A new study has highlighted chemokines as potential biomarkers that could enhance the diagnosis and bleeding evaluation in patients with primary immune thrombocytopenia (ITP), an autoimmune disorder that affects blood clotting.
Researchers from Tianjin Institutes of Health Sciences, China, conducted a prospective analysis involving 60 ITP patients and 17 patients with other forms of thrombocytopenia to identify chemokines that could distinguish between ITP and non-ITP cases. Using a Luminex-based assay, the team quantified plasma chemokine levels, followed by machine learning algorithms to identify patterns.
Notably, the following chemokines; CCL20, IL-2, CCL26, CCL25, and CXCL1, were found to be highly accurate in diagnosing ITP. Additionally, 12 ITP patients who experienced significant bleeding (defined by an ITP-2016 bleeding grade ≥2) were compared with 33 non-bleeding ITP patients, leading to the identification of CCL21, CXCL8, CXCL10, CCL8, CCL3, and CCL15 as indicators of bleeding risk.
The findings were validated using enzyme-linked immunosorbent assays (ELISA) on another cohort of 43 ITP patients and 19 non-ITP patients, confirming the potential of these chemokines as biomarkers for ITP.

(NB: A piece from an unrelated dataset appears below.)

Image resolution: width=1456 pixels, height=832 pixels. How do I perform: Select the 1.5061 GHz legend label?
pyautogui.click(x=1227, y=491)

Overall, the study presents a promising approach for improving ITP diagnostics and evaluating bleeding complications, potentially allowing for more targeted treatment strategies.
Helena Bradbury, EMJ
Reference
Wen Q et al. Integrating chemokines and machine learning algorithms for diagnosis and bleeding assessment in primary immune thrombocytopenia: A prospective cohort study. BJ Haem. 2024.